◆ AVAILABLE DATA ◆
━━━━━━━━━━━━━━━━

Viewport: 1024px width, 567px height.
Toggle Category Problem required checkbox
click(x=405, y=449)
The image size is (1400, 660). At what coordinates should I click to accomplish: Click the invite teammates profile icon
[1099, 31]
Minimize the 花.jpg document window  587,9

━━━━━━━━━━━━━━━━

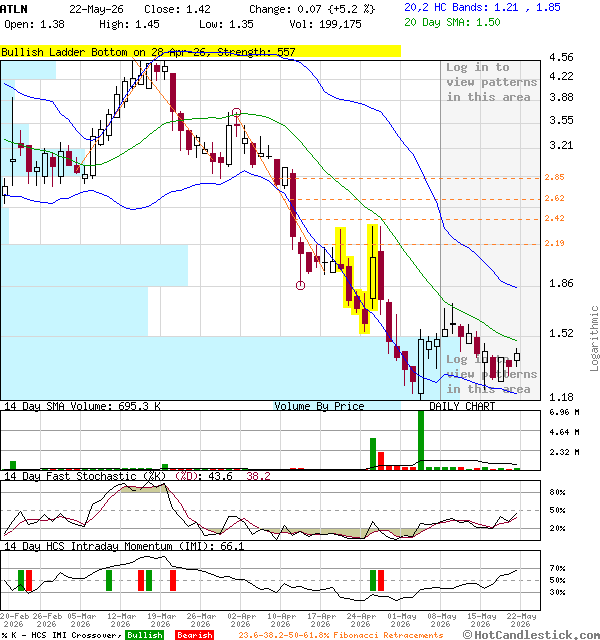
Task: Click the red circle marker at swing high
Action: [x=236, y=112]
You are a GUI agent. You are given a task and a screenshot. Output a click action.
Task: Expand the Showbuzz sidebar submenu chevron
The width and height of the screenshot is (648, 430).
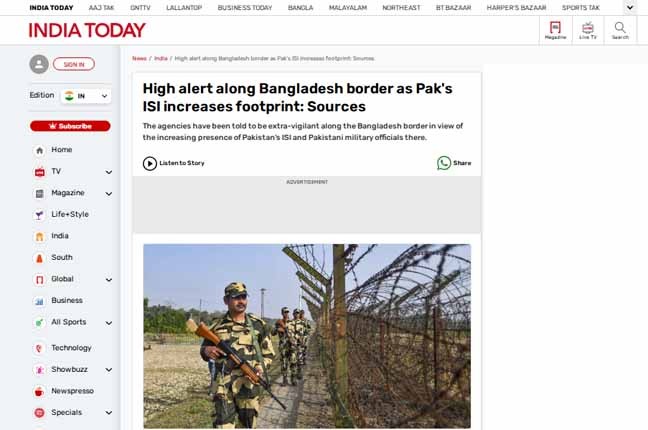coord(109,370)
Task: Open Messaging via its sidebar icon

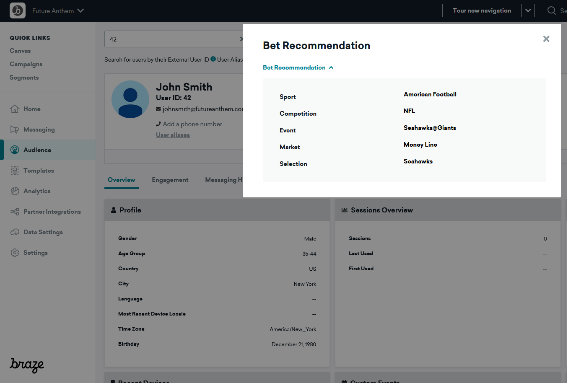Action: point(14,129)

━━━━━━━━━━━━━━━━

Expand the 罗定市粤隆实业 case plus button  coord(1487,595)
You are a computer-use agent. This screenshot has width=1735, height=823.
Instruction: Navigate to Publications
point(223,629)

━━━━━━━━━━━━━━━━

◆ EXERCISE AIM ◆
In the data above, which lines lie between the line with "Toggle Category Problem required checkbox" and the line with "Minimize the 花.jpg", inclusive? Print those lines exactly and nothing else.

◆ ANSWER BOX ◆
Toggle Category Problem required checkbox
click(x=405, y=449)
The image size is (1400, 660). At what coordinates should I click to accomplish: Click the invite teammates profile icon
[1099, 31]
Minimize the 花.jpg document window  587,9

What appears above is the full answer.